Conger estimated the crowd at 200.She ran into a couple neo-nazis she’s been covering since the deadly Unite the Right rally in Charlottesville. She also remarked on a Lyndon LaRoucheite presence.
Baud
@Geminid:
200 is pretty sad. Good.
Ruckus
@cain:
Is it possible he’s correct?
Sure it’s possible that there is zero correlation. But the human body does not always act the same for everyone. Some people have a hell of time stoping drinking alcohol, others can walk away without any problem. Even in families there are often conflicting genetics that make one child quite a bit different that the others. We are all human, we all have a wide range of genetic possibilities that can have widely differing results.
Miss Bianca
@Geminid
@Baud: What Baud said. I was getting ready to get all mad about a “Rage Against Both! Sides!” rally, but now thanks to the miracle of modern technology, I don’t have to!
Matt McIrvin
@KrackenJack: I’m so sorry.
My grandmother passed at 96 a few years ago from esophageal cancer, chose hospice care and it was a good choice for her. I’ve been hearing some concerns about the industry lately, but I’m glad she was lucid enough at the end to make her own care decisions.
Another Scott
@Geminid:
Yup.
Cheers,
Scott.
Ruckus
@KrackenJack:
Sorry about your friend.
Geminid
@Miss Bianca: Conger saw Russian flags, including a Russian Imperial flag, but no Ukrainian flags. The Libertarian Party was a sponsor.
Miss Bianca
@Geminid: Funny how a bunch of “libertarians” apparently have a.problem with a sovereign country defending its liberty, isn’t it?
Geminid
@Miss Bianca: It’s opportunism on the Libertarians’ part. They want to build their brand among lefties, so they say they are against “unconstitutional wars.” Trying to forge a “Red/Brown” alliance.

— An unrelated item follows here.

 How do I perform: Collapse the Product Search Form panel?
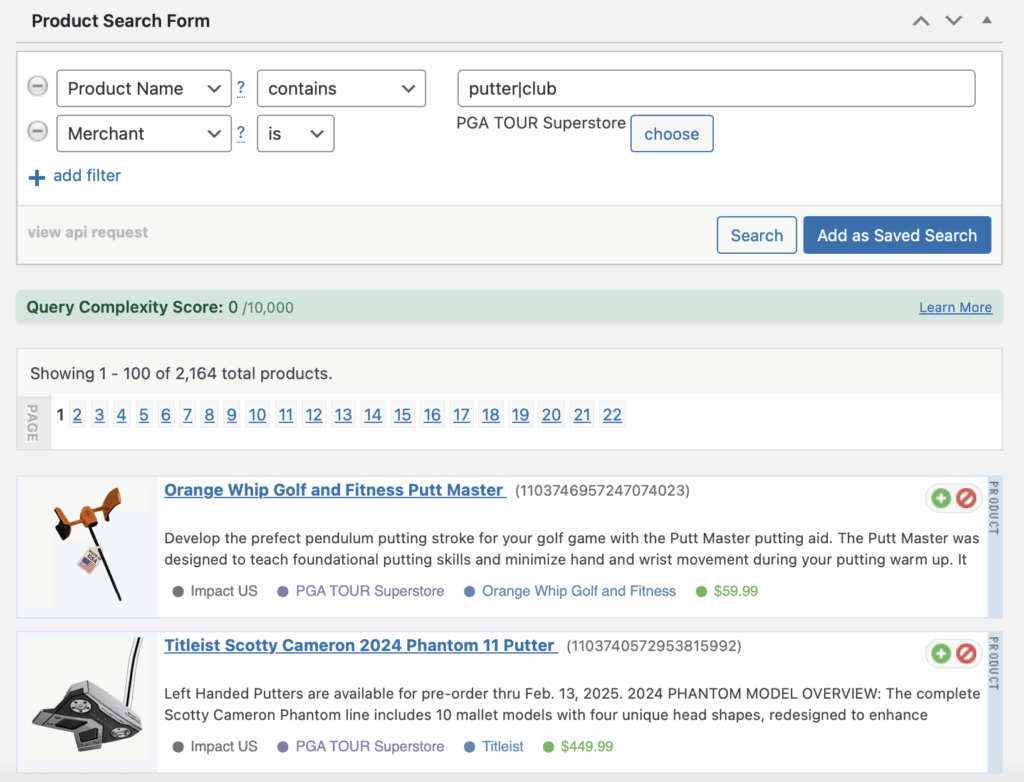click(x=987, y=21)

This event has drawn some heated criticism from socialist groups, especially because of the “Mises Caucus’s” involvement. They took over the Libertarians last summer and are pushing what is in effect white nationalist ideology.
And Code Pink’s board told Medea Benjamin that she could not participate under their name. Other anti-war groups steered clear because of speakers like Jackson Hinkle. It really was a toxic brew of speakers.
J R in WV
@KrackenJack:
A good friend I admired, sister of beloved next door neighbor, died of metastatic breast cancer some time ago. She was an RN hippy, who worked in ICU for a while. She had several surgeries, but didn’t tell anyone it was for cancer.

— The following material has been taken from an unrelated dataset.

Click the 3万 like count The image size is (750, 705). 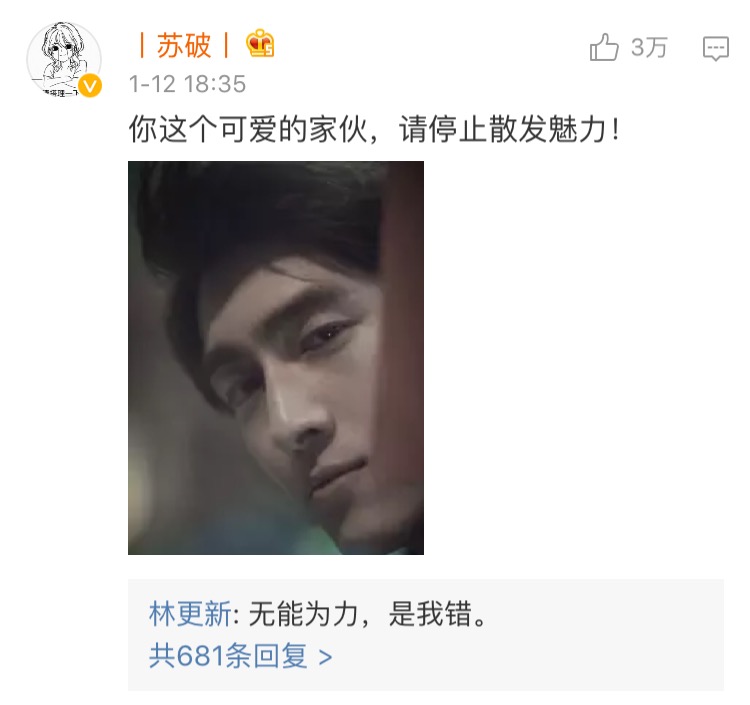(x=649, y=48)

Then our neighbor called us to tell us Patti was at home with hospice care dying of her breast cancer after several years of small surgeries.
My parents both went for hospice care and were well done by their caregivers.
Ksmiami
@Matt McIrvin: Republicans are just dumb and mean assholes. We need to get to a point where no one listens to them about anything.